Clark did go out to the spot where he had calculated fan disk 00385 to be, and he did put his foot down on the ground there. He didn’t know it that day, but he was only a few hundred yards from the disk 00385. In the vastness of the sea of corn, that amounted to near pinpoint accuracy. But being close to the disk didn’t make the search any easier. He returned to the Hueys and continued staring at the corn flowing past the door. “And I think we probably flew over that part down in that corn twenty, thirty, forty times,” he said.

Through the frustrating days and then weeks after the crash, Clark was groping around for any kind of help he could get. It was essential to locate those parts if the people involved in this event were ever to be certain of what had been done to those passengers and why and by whom. In fact, most of the investigators from the NTSB, the FAA, United, GE, and McDonnell Douglas believed they knew what had happened. But United Airlines, General Electric, McDonnell Douglas—
they had killed 112
of the 296 people on that plane. (Gerald Dobson was not yet dead but soon would be.) They had destroyed countless lives. The investigators could not simply hazard a guess as to what they thought might have happened. They had to compile the best evidence they could find. The people at General Electric wanted to know as badly as anyone. They wanted Clark to find the parts so that this type of accident might never happen again.

While Clark and Wizniak and the GE engineers were searching for the missing fan disk,
John Young, an investigator from the NTSB
, flew to Cincinnati, Ohio, near Evendale, where General Electric made its jet engines. There he worked with GE engineers, who were poring over records. Young was joined by David Cookson from United Airlines, who was in charge of searching and sequestering records for the airline anytime there was an incident or accident. Young and Cookson had had occasion to work together earlier in the year, when United nearly lost another jumbo jet, Flight 811 out of Honolulu, the accident in which nine people died. “We had a bad year that year,” Cookson said. “John Young and I established a pretty good relationship.

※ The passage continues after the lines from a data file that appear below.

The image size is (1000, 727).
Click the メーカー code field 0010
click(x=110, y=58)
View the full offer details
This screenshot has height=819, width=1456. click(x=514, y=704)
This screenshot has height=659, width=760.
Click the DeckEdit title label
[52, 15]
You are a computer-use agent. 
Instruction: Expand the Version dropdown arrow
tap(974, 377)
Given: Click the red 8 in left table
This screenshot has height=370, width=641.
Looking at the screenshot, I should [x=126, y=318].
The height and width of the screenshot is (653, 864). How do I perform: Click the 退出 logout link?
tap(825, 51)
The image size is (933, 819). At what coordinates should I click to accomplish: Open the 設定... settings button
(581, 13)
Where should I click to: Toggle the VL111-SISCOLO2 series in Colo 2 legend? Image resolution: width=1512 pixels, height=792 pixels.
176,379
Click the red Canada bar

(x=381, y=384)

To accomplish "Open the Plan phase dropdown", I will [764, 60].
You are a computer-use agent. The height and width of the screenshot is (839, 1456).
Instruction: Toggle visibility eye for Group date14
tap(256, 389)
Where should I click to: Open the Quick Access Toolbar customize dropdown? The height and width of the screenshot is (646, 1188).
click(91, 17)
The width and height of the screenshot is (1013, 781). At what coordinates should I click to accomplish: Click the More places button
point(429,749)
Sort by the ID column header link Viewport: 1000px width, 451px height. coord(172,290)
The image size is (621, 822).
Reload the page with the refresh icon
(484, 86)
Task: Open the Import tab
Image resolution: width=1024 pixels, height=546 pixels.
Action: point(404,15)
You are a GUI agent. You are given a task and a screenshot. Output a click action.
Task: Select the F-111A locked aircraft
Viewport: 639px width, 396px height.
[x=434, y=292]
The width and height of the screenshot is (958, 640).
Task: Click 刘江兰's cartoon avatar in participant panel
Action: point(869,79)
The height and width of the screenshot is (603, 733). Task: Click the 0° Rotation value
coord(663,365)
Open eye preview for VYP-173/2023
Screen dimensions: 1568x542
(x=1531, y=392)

He was very professional.” While John Clark wanted to know where that fan disk had gone, they wanted to know where it had come from. James W. Tucker, the general manager of Product Operations at GE, an engineering expert in turbines, even traveled to the offices of some vendors to dig through what he called “
their dead letter file
.”

The
records from that period of time at both ALCOA and GE
 were in a fair state of disarray, with some documents missing while others contained outright errors. Young and Cookson, Tucker, Moehring, and others were trying to determine the origin of the metal that was used to make fan disk 00385. In its final report, the NTSB called the records “contradictory” and “deficient.” It said, “The records on a large number of [General Electric] disks are suspect.” The report further stated that “several anomalies appear in the records [of General Electric], which call into question the reliability or accuracy of all the disk records from the same period. For instance, there were no records found indicating receipt of the fan disk forgings by the [General Electric] plant.”

Despite the consistently sloppy practices at General Electric, NTSB investigators came to realize that in 1971, a company called Titanium Metals of America out in Henderson, Nevada, had cast a cylinder of titanium weighing about seven thousand pounds. The missing fan disk had been cut from that column of titanium and then forged by ALCOA and machined by GE into the finished part. Disk 00385 from 1819 Uniform was one of eight that had been made from the same batch of metal. All of those pieces had been tested, and during those tests, one of the disks, not yet finished, had fallen under suspicion of having a defect. It never went into service. The
seven others passed the tests
, and six of them were still flying on DC-10s at the time of the crash.